Without adopting the reasoning of Special Term that prior approval of the Department of Health was not required in order for the defendants to install a scanner in these circumstances and without approving the course of conduct adopted by these defendants, we, nevertheless, are constrained to affirm the grant of summary judgment dismissing Action No. 2 as to all the defendants by Special Term. An action for an injunction is equitable in nature. The probability of hardship to each of the parties from the grant or denial of the application must be weighed in' the balance (28 NY Jur Injunctions, § 45, p 362). When this principle is applied here, we have only the possibility of a statutory violation committed by defendants, with no demonstrated public harm or detriment. If the violations in this belatedly instituted action were now found in fact and the injunction granted, it would require the razing or converting of the new building specially constructed to house the scanner; the loss.of the investment of considerable private funds in the purchase of the scanner; the cancellation of the contracts and the lease already negotiated; and the deprivation of the patient care already undertakeh. An injunction will not issue to prohibit a fait accompli (Town of Oyster Bay v New York Tel. Co., 75 AD2d 598). Clearly and heavily, the balance weighs in favor of the defendants and summary judgment was, therefore, properly granted to them by Special Term.
Although Special Term limited its order dismissing Action No. 2 against the defendants SDS and Calderone to prematurity, the record reveals that the roles of these two defendants are so inextricably intertwined with the acts of the other defendants in Action No. 2 as to be inseparable, and that these two defendants moved for the same summary judgment relief as did the other defendants.
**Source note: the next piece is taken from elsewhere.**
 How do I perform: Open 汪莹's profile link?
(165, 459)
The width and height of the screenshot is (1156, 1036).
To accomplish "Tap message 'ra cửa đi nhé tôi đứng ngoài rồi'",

Therefore, the grant of summary judgment in this action for equitable reasons should be extended to these two defendants, SDS and Calderone, as well.
As to SSA and its president, Welch, summary judgment *409dismissing the complaint as to them was properly granted for the reason that their involvement was limited to purchasing the scanner and leasing it to SDS. As such, they were parties that merely contracted with a diagnostic center and were not subject to article 28 control.
The motions made by defendants in Action No. 1 were properly granted, and the motions made by the defendants in Action No. 2 for summary judgment dismissing the complaint were also properly granted.
The orders should be affirmed, without costs.